DNA microarray-mediated transcriptional profiling of the Escherichia coli response to hydrogen peroxide.

The genome-wide transcription profile of Escherichia coli cells treated with hydrogen peroxide was examined with a DNA microarray composed of 4,169 E. coli open reading frames. By measuring gene expression in isogenic wild-type and oxyR deletion strains, we confirmed that the peroxide response regulator OxyR activates most of the highly hydrogen peroxide-inducible genes. The DNA microarray measurements allowed the identification of several new OxyR-activated genes, including the hemH heme biosynthetic gene; the six-gene suf operon, which may participate in Fe-S cluster assembly or repair; and four genes of unknown function. We also identified several genes, including uxuA, encoding mannonate hydrolase, whose expression might be repressed by OxyR, since their expression was elevated in the DeltaoxyR mutant strain.
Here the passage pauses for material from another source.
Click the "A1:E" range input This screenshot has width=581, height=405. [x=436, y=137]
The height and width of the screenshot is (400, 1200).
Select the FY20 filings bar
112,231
In addition, the induction of some genes was found to be OxyR independent, indicating the existence of other peroxide sensors and regulators in E. coli. For example, the isc operon, which specifies Fe-S cluster formation and repair activities, was induced by hydrogen peroxide in strains lacking either OxyR or the superoxide response regulators SoxRS. These results expand our understanding of the oxidative stress response and raise interesting questions regarding the nature of other regulators that modulate gene expression in response to hydrogen peroxide.